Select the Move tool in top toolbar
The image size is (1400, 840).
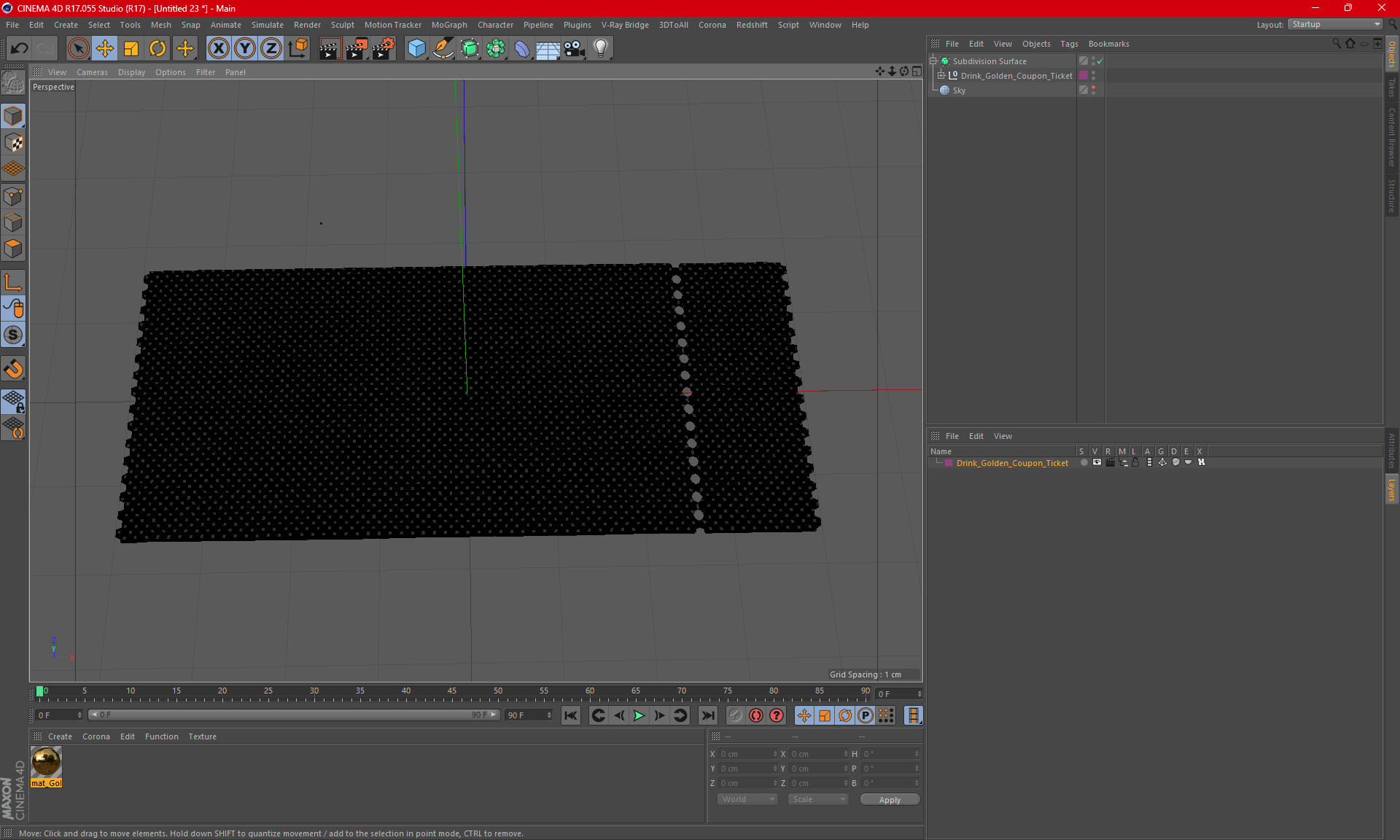105,49
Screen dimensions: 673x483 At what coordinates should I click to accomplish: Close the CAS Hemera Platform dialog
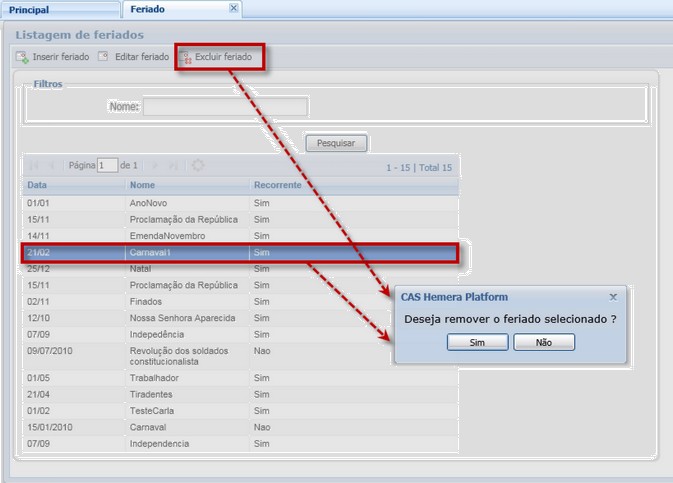(x=613, y=297)
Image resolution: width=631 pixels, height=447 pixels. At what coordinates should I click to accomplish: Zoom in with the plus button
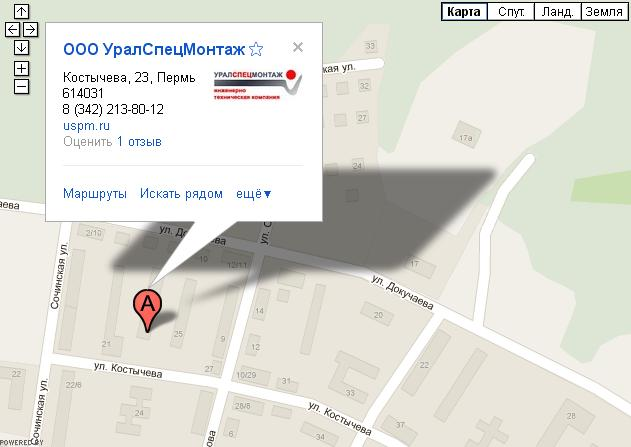pos(21,68)
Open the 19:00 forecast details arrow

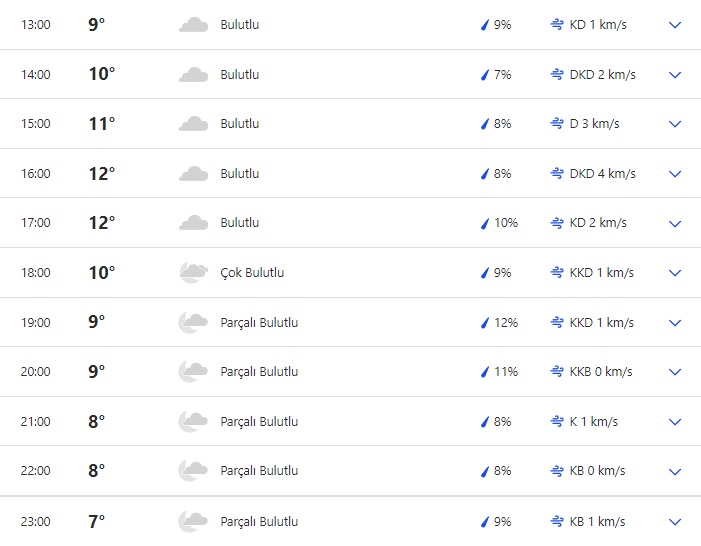(675, 323)
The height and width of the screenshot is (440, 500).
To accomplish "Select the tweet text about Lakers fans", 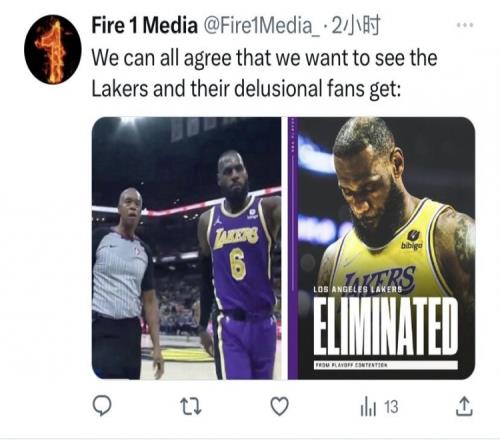I will pyautogui.click(x=264, y=73).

____________

» ASSIGNMENT:
Your reply should consist solely of the lines above from the line containing "Screen dimensions: 673x483" up to and including the line containing "The height and", reproduced exactly, minus the pictures.

» WRITTEN RESPONSE:
Screen dimensions: 673x483 At what coordinates should I click to accomplish: Close the CAS Hemera Platform dialog
(x=613, y=297)
Image resolution: width=631 pixels, height=447 pixels. At what coordinates should I click to accomplish: Zoom in with the plus button
pos(21,68)
Open the 19:00 forecast details arrow

(675, 323)
The height and width of the screenshot is (440, 500).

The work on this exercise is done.